BEGIN Supplied entries

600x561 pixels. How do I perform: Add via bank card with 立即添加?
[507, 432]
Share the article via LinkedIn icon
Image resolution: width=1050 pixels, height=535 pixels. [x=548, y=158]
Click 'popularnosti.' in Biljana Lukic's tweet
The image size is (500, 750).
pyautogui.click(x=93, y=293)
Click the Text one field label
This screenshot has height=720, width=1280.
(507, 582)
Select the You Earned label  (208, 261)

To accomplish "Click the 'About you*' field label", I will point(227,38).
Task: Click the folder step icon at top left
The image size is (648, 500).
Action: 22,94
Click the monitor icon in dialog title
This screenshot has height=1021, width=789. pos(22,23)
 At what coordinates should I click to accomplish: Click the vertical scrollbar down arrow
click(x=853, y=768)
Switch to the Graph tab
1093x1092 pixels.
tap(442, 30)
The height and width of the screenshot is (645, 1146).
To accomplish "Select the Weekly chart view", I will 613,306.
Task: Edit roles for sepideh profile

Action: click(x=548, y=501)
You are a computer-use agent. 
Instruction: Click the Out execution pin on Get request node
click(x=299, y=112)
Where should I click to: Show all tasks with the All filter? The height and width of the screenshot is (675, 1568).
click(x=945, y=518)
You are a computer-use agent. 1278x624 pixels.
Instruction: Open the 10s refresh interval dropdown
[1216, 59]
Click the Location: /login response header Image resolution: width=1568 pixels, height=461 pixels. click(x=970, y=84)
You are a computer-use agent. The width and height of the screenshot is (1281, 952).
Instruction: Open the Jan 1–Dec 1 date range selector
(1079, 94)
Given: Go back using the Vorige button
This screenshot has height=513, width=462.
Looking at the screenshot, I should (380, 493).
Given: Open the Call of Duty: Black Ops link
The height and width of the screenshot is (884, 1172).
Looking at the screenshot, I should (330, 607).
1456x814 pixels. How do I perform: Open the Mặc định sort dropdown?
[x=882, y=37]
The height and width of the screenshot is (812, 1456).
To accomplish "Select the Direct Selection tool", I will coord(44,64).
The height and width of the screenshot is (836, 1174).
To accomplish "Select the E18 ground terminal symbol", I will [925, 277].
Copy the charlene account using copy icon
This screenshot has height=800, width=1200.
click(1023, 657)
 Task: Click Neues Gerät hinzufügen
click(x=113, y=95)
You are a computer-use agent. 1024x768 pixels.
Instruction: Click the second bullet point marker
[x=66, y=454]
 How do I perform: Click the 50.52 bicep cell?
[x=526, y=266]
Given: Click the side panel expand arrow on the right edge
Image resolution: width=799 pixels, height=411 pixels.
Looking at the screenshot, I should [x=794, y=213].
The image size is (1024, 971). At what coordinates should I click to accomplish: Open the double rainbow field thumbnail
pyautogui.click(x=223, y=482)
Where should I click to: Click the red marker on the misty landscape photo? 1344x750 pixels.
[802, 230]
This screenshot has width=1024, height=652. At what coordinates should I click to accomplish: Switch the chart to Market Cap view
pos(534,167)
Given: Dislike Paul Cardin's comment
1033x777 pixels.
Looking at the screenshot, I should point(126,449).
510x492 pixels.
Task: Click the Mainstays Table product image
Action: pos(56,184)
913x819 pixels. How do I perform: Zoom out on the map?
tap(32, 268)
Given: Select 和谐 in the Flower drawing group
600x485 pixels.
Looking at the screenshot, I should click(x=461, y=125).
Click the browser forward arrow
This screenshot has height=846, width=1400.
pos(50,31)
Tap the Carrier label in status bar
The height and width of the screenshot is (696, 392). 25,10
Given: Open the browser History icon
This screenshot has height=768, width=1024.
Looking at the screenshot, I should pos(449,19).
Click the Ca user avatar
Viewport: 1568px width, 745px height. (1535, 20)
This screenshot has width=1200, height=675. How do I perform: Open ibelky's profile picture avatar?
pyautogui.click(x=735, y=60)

END Supplied entries

Exercise goal: Please restate the data word for word, every record included.

Output of the exercise:
600x561 pixels. How do I perform: Add via bank card with 立即添加?
[507, 432]
Share the article via LinkedIn icon
Image resolution: width=1050 pixels, height=535 pixels. [x=548, y=158]
Click 'popularnosti.' in Biljana Lukic's tweet
The image size is (500, 750).
pyautogui.click(x=93, y=293)
Click the Text one field label
This screenshot has height=720, width=1280.
(507, 582)
Select the You Earned label  (208, 261)

To accomplish "Click the 'About you*' field label", I will point(227,38).
Task: Click the folder step icon at top left
The image size is (648, 500).
Action: 22,94
Click the monitor icon in dialog title
This screenshot has height=1021, width=789. pos(22,23)
 At what coordinates should I click to accomplish: Click the vertical scrollbar down arrow
click(x=853, y=768)
Switch to the Graph tab
1093x1092 pixels.
tap(442, 30)
The height and width of the screenshot is (645, 1146).
To accomplish "Select the Weekly chart view", I will 613,306.
Task: Edit roles for sepideh profile

Action: click(x=548, y=501)
You are a computer-use agent. 
Instruction: Click the Out execution pin on Get request node
click(x=299, y=112)
Where should I click to: Show all tasks with the All filter? The height and width of the screenshot is (675, 1568).
click(x=945, y=518)
You are a computer-use agent. 1278x624 pixels.
Instruction: Open the 10s refresh interval dropdown
[1216, 59]
Click the Location: /login response header Image resolution: width=1568 pixels, height=461 pixels. click(x=970, y=84)
You are a computer-use agent. The width and height of the screenshot is (1281, 952).
Instruction: Open the Jan 1–Dec 1 date range selector
(1079, 94)
Given: Go back using the Vorige button
This screenshot has height=513, width=462.
Looking at the screenshot, I should (380, 493).
Given: Open the Call of Duty: Black Ops link
The height and width of the screenshot is (884, 1172).
Looking at the screenshot, I should (330, 607).
1456x814 pixels. How do I perform: Open the Mặc định sort dropdown?
[x=882, y=37]
The height and width of the screenshot is (812, 1456).
To accomplish "Select the Direct Selection tool", I will coord(44,64).
The height and width of the screenshot is (836, 1174).
To accomplish "Select the E18 ground terminal symbol", I will [925, 277].
Copy the charlene account using copy icon
This screenshot has height=800, width=1200.
click(1023, 657)
 Task: Click Neues Gerät hinzufügen
click(x=113, y=95)
You are a computer-use agent. 1024x768 pixels.
Instruction: Click the second bullet point marker
[x=66, y=454]
 How do I perform: Click the 50.52 bicep cell?
[x=526, y=266]
Given: Click the side panel expand arrow on the right edge
Image resolution: width=799 pixels, height=411 pixels.
Looking at the screenshot, I should [x=794, y=213].
The image size is (1024, 971). At what coordinates should I click to accomplish: Open the double rainbow field thumbnail
pyautogui.click(x=223, y=482)
Where should I click to: Click the red marker on the misty landscape photo? 1344x750 pixels.
[802, 230]
This screenshot has width=1024, height=652. At what coordinates should I click to accomplish: Switch the chart to Market Cap view
pos(534,167)
Given: Dislike Paul Cardin's comment
1033x777 pixels.
Looking at the screenshot, I should point(126,449).
510x492 pixels.
Task: Click the Mainstays Table product image
Action: pos(56,184)
913x819 pixels. How do I perform: Zoom out on the map?
tap(32, 268)
Given: Select 和谐 in the Flower drawing group
600x485 pixels.
Looking at the screenshot, I should click(x=461, y=125).
Click the browser forward arrow
This screenshot has height=846, width=1400.
pos(50,31)
Tap the Carrier label in status bar
The height and width of the screenshot is (696, 392). 25,10
Given: Open the browser History icon
This screenshot has height=768, width=1024.
Looking at the screenshot, I should pos(449,19).
Click the Ca user avatar
Viewport: 1568px width, 745px height. (1535, 20)
This screenshot has width=1200, height=675. How do I perform: Open ibelky's profile picture avatar?
pyautogui.click(x=735, y=60)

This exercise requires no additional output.